((

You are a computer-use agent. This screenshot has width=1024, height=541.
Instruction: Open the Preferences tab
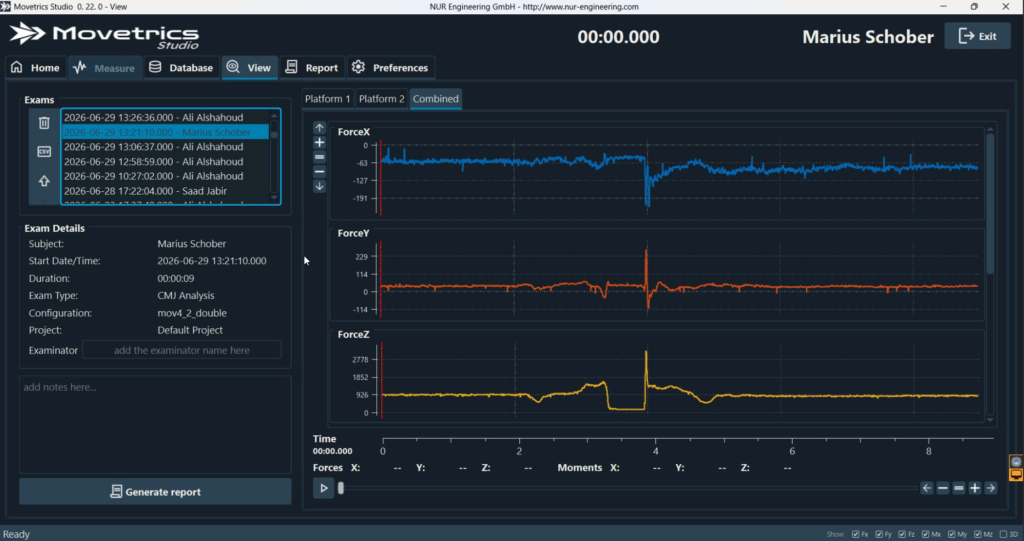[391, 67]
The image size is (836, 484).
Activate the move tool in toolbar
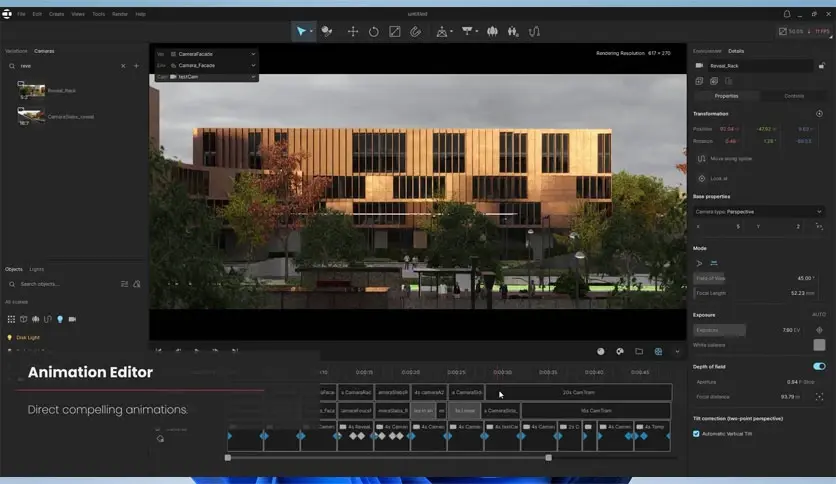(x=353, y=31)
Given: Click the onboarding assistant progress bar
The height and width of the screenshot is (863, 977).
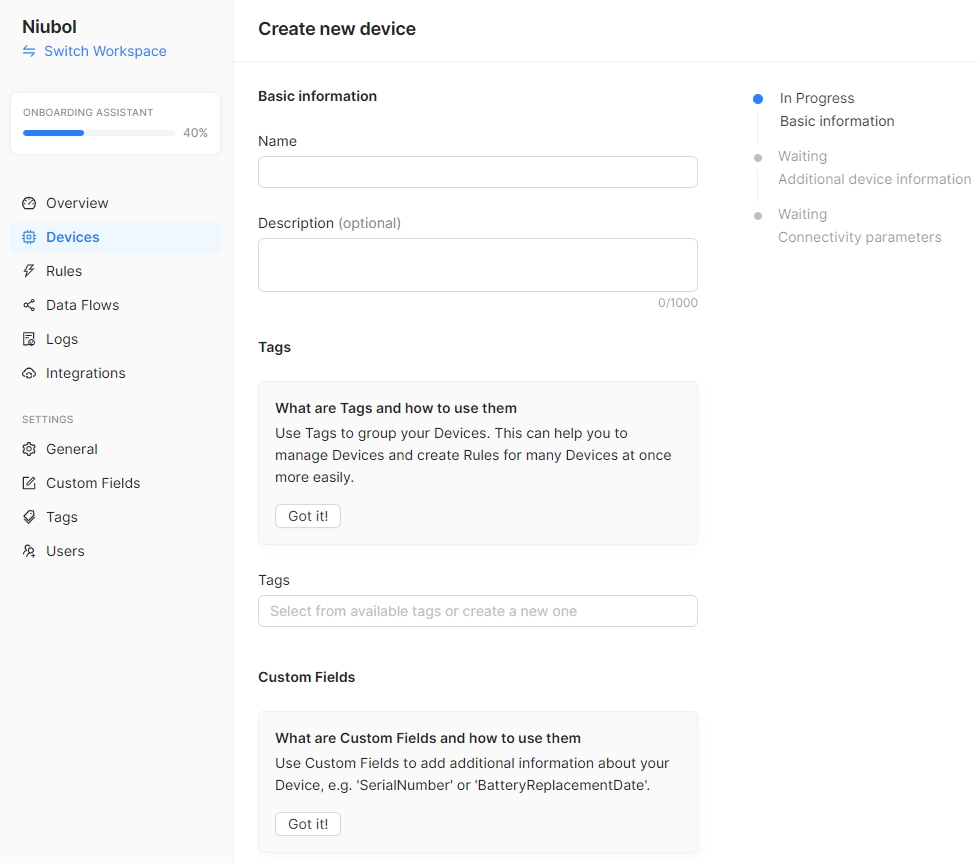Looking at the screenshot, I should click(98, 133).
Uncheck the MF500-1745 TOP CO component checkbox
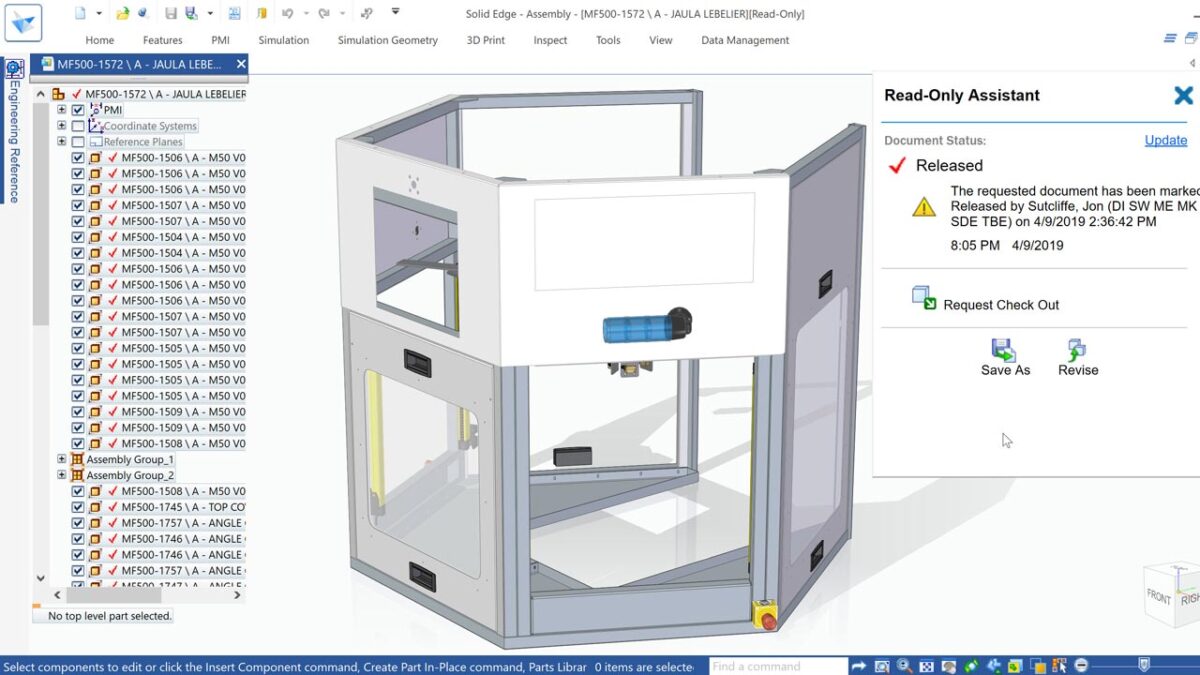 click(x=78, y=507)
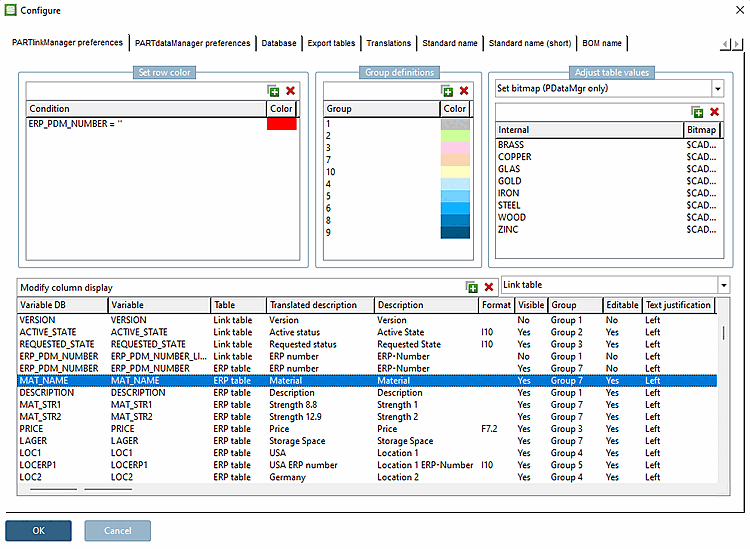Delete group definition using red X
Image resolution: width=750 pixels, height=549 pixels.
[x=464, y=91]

))

All of the data above is to be repeated exactly, with the pictures left out.

You are a computer-use agent. This screenshot has width=1024, height=541.
Instruction: Open the Preferences tab
[391, 67]
The image size is (836, 484).
Activate the move tool in toolbar
(x=353, y=31)
Given: Click the onboarding assistant progress bar
The height and width of the screenshot is (863, 977).
Looking at the screenshot, I should click(98, 133).
Uncheck the MF500-1745 TOP CO component checkbox
 click(x=78, y=507)
Delete group definition using red X
Image resolution: width=750 pixels, height=549 pixels.
[x=464, y=91]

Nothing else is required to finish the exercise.